On Monday, the Standard & Poor’s 500-stock index closed in bear market territory, meaning the longest bull market for stocks in modern U.S. history is basically at its end. (A bear market is a 20 percent decline from the all-time high, which occurred in September.)
Trump blames Federal Reserve Board Chair Jerome H. Powell, his own choice for the post, for the steep stock sell-off. Many on Wall Street say Trump deserves some blame, too.
The president has complained about Powell for months, but in recent days he’s been asking around about whether he can fire Powell, which would be an unprecedented act in the United States and one that would spook markets and banks.
These are important stories because in Trump’s mind, he needs the wall and a good stock market to be re-elected. Never mind that the wall isn’t going to be built, nor does it mean the same thing as border security, and the market is not the economy. Trump is fixated on them, regardless.
Poor baby.
How the neocons see Syria, from the Foundation for Defense of Democracies/Atlantic:
Trump Delivers a Victory to Iran
To their credit, Pompeo, Bolton, McMaster, Haley, and Mattis removed the rhetorical legerdemain surrounding the reasons for American troops being in Syria: They were there to squash the Islamic State and prevent its rebirth, and they were there to check Russia and Iran, which controls Syrian-regime ground forces as well as the indispensable foreign Shiite militias. This American engagement was easily the best bang for the buck that Washington had gotten in the region since 2001.
Nor were Bolton, McMaster, Pompeo, Haley, and Mattis operating outside congressional authorization: At any time, Congress could have cut off funding for U.S. forces if it thought they were straying too far from their original mandate. Congress didn’t do so. Syria may be the one locale where congressional Democrats and Republicans largely agreed about the use of American military power.
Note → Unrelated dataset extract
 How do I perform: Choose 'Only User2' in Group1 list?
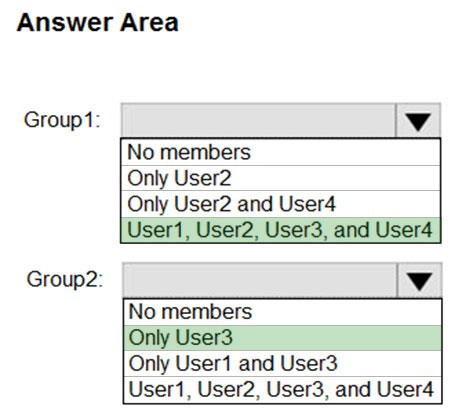[281, 178]
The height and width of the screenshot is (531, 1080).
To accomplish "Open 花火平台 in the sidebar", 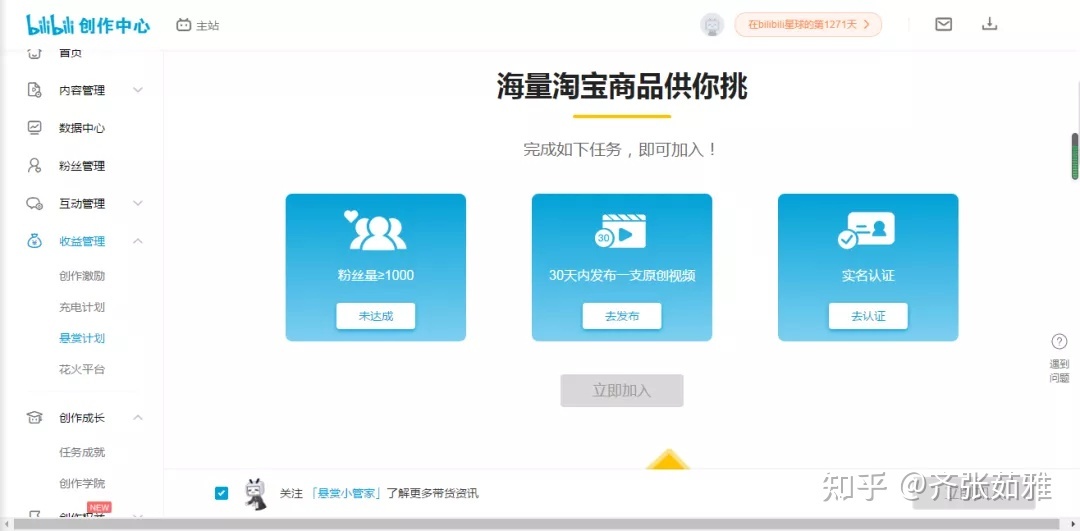I will pos(82,369).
And if the president were ever serious about rebuilding a transatlantic alliance against the Islamic Republic, Syria was the place to do it.
But Trump just couldn’t buy in. It’s ironic that the president snapped when discussing Syria with Turkey’s President Erdoğan, who is modern Turkey’s first real Islamist ruler and certainly not a friend of the United States. The president’s tweets are a muddle: At one moment, he thinks the Islamic State is destroyed, and therefore our soldiers can come home; at another, he suggests that ending the Islamic State isn’t even America’s business because the group is aligned against the Syrian regime, Iran, and Russia. (“Why are we fighting for our enemy, Syria, by staying & killing isis for them, Russia, Iran & other locals?”) All one can conclude is that the president just wants out of Syria, regardless of the consequences. Even more than Obama, Trump is post-post-9/11.
Again, the traditional conservatives and the populists are being split by this. Can’t be helping Trump. Nor is it true that nothing can budge Trump’s smallish base. In fact, the conservatives are likely a larger faction than the populists.
Timothy Gill/WaPo:
Why the power elite continues to dominate American politics
My research reveals that presidential Cabinets have remained heavily stocked with members of the elite corporate sphere. Since the Nixon administration, more than 70 percent of both Republican and Democratic Cabinets have been filled by either corporate veterans or by people who decamped to corporate America after serving in the Cabinet. George W. Bush (100 percent), Nixon (90 percent), and Ford (82 percent) possessed the highest percentage of these elite appointments, while the Carter (71 percent) and George H.W. Bush (71 percent) administrations had the lowest. Even Barack Obama followed this pattern: 81 percent of his Cabinet either came from or headed to corporate America, and that number may climb as more of his Cabinet members seek corporate perches.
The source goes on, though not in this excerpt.